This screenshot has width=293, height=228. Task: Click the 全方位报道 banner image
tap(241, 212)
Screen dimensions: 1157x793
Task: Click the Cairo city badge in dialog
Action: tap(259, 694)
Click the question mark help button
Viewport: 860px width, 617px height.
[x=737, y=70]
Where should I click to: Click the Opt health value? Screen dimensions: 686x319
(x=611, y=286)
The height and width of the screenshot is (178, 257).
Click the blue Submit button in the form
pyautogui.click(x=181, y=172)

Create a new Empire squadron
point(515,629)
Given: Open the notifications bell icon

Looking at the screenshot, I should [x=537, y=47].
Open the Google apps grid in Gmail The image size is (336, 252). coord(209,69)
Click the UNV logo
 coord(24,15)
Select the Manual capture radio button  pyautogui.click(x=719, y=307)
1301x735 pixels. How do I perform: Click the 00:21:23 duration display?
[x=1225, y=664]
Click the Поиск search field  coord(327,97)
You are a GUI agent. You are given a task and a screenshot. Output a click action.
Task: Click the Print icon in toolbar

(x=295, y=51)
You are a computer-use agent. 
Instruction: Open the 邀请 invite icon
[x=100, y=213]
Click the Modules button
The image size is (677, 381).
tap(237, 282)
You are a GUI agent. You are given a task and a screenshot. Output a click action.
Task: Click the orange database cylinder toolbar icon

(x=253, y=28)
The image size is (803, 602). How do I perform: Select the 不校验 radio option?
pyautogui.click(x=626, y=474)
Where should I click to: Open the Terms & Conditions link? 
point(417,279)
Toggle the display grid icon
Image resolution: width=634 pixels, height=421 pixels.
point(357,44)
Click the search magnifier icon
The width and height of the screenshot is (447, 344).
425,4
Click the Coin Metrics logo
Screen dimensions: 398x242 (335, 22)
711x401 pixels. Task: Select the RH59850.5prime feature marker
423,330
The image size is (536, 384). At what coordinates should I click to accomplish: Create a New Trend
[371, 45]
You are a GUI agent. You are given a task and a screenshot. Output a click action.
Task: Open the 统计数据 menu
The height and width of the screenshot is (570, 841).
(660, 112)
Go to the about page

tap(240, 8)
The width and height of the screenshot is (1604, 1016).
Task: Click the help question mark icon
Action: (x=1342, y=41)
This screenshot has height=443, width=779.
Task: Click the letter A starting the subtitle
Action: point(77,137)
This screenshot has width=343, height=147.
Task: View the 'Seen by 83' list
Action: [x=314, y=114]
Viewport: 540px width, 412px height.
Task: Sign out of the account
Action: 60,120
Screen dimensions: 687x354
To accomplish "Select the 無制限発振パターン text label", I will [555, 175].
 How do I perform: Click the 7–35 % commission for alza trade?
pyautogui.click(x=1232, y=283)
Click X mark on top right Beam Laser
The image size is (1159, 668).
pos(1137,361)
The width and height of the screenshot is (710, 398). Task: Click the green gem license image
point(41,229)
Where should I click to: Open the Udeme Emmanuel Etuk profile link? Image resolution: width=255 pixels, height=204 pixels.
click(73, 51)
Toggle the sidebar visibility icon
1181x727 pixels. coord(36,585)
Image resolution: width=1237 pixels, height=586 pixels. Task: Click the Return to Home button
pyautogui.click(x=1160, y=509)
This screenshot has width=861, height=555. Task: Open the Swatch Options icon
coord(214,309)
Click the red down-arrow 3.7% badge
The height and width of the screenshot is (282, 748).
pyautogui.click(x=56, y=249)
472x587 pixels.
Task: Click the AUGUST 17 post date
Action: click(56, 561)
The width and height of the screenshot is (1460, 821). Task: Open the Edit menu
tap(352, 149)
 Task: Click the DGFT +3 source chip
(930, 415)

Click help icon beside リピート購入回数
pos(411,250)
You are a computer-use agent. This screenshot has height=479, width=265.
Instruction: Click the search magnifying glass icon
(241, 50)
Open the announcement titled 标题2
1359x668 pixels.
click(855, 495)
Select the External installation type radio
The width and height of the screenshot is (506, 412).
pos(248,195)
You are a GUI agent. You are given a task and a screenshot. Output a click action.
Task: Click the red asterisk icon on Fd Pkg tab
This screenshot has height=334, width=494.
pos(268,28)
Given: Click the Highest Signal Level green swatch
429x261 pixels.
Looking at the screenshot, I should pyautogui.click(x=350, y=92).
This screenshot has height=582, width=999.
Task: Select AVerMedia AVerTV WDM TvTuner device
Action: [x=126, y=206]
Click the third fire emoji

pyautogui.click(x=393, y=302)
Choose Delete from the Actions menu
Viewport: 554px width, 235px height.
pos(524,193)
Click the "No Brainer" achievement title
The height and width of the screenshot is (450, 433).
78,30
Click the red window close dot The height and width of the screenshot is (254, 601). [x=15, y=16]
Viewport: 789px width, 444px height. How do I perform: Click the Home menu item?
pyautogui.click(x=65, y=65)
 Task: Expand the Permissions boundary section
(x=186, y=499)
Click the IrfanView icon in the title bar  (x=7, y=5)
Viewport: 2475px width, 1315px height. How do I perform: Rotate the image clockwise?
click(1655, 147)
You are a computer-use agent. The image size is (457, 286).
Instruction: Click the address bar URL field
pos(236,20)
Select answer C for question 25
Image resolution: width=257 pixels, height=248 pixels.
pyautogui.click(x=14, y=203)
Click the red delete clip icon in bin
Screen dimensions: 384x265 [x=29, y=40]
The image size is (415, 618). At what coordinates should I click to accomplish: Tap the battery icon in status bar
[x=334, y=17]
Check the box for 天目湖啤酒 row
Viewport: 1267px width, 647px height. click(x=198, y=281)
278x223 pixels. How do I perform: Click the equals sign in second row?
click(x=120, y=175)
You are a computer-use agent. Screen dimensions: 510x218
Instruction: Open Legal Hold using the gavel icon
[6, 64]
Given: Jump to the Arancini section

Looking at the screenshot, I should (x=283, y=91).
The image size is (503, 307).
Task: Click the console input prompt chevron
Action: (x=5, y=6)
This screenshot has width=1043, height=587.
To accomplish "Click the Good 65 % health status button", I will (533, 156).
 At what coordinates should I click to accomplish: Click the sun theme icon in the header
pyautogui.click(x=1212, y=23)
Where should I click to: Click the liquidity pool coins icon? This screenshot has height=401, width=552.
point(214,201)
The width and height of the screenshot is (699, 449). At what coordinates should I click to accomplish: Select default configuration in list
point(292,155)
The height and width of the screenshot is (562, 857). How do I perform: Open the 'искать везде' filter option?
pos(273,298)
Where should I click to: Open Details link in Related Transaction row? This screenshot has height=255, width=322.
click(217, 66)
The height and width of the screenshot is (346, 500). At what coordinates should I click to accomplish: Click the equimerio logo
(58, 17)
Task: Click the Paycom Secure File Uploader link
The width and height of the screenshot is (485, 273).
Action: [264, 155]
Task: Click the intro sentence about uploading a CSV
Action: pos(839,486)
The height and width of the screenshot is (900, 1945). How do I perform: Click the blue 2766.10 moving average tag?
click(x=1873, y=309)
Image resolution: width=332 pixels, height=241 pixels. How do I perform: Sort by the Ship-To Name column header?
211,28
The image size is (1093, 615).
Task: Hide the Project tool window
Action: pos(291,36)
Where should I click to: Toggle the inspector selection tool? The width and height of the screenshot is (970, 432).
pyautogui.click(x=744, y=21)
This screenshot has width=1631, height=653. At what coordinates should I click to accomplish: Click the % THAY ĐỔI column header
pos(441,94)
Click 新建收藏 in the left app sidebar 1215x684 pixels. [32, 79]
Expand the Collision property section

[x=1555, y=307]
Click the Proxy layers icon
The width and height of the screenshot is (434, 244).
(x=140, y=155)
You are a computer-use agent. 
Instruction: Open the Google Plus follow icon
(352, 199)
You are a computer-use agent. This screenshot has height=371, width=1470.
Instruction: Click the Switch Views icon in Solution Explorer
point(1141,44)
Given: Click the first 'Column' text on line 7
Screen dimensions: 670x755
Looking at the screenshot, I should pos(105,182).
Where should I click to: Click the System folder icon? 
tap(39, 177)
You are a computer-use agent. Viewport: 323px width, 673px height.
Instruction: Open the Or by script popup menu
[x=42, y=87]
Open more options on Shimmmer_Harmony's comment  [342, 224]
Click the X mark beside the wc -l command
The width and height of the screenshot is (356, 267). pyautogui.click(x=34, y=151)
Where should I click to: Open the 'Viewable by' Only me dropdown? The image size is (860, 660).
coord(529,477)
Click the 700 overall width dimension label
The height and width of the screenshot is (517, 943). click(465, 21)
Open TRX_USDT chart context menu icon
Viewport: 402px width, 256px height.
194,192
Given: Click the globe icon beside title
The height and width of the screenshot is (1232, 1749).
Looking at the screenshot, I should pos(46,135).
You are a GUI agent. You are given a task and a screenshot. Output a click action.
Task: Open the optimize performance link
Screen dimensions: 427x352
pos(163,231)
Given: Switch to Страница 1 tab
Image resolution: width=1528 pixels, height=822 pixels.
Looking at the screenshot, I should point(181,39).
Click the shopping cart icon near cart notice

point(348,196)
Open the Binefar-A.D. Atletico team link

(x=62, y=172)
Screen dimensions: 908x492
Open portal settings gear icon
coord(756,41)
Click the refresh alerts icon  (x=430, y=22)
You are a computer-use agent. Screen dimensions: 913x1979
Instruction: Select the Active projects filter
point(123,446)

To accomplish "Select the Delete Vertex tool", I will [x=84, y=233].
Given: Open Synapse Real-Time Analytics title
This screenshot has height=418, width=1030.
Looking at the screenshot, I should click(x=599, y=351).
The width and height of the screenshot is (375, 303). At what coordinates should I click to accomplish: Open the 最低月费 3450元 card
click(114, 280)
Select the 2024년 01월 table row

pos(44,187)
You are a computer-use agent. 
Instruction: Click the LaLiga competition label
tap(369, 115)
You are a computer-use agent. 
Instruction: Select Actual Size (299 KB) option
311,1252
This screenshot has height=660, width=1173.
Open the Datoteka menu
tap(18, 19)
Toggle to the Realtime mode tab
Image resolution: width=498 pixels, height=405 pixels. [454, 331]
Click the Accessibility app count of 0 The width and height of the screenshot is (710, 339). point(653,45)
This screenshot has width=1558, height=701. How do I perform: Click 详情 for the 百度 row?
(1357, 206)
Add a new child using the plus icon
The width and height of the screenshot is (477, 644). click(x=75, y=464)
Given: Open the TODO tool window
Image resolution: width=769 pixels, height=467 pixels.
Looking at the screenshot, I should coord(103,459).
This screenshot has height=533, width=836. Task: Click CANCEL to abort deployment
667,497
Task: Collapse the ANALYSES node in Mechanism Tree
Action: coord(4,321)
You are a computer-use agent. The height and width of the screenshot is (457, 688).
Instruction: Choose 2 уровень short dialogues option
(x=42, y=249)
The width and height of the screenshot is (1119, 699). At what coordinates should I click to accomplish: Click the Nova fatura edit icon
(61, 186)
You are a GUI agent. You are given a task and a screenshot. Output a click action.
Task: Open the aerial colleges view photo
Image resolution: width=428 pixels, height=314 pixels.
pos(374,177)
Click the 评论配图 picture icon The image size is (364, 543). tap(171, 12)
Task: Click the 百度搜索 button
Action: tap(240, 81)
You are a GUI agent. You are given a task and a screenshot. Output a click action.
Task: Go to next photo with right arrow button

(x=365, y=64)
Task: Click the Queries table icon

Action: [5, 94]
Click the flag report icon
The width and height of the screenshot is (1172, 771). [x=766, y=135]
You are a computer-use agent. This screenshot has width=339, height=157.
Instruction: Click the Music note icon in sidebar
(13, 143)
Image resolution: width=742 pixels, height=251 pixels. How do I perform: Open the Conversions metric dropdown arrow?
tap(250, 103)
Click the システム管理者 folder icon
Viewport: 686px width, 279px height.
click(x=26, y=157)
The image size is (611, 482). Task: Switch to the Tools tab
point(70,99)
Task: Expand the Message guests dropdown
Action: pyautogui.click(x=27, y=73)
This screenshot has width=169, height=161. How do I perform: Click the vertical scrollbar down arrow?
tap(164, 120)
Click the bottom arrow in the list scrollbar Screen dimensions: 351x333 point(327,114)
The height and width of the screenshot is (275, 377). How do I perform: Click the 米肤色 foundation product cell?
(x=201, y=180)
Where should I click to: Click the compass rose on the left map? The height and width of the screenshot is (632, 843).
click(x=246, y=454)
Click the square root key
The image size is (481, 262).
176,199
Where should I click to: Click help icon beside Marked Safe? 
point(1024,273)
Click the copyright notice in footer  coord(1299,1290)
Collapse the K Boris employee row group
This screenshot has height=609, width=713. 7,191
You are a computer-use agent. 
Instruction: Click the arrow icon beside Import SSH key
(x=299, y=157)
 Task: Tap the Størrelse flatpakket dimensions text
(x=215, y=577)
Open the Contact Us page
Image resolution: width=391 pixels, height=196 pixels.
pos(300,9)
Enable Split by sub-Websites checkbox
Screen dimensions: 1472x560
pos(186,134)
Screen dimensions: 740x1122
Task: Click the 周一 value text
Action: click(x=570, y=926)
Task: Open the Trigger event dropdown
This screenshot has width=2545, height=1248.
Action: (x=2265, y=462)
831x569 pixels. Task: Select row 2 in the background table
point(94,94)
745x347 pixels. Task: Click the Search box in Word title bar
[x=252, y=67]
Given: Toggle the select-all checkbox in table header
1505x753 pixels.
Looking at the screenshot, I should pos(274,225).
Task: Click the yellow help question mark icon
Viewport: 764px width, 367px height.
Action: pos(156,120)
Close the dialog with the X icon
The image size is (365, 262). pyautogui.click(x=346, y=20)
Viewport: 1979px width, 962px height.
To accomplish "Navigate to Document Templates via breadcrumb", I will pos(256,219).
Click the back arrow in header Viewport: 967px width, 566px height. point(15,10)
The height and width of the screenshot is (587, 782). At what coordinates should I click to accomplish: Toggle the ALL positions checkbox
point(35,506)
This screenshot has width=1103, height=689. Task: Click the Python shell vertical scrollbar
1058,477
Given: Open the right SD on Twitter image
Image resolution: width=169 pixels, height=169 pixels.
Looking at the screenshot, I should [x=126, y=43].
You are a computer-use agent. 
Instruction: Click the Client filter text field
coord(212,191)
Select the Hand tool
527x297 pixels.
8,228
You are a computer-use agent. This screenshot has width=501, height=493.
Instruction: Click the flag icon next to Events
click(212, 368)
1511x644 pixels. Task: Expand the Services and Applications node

Written problem: Return, character for character, everything in the records from the line containing "1301x735 pixels. How" down to the line containing "tap(237, 282)", including both of those lines.

Solution to the problem:
1301x735 pixels. How do I perform: Click the 00:21:23 duration display?
[x=1225, y=664]
Click the Поиск search field  coord(327,97)
You are a GUI agent. You are given a task and a screenshot. Output a click action.
Task: Click the Print icon in toolbar

(x=295, y=51)
You are a computer-use agent. 
Instruction: Open the 邀请 invite icon
[x=100, y=213]
Click the Modules button
The image size is (677, 381).
tap(237, 282)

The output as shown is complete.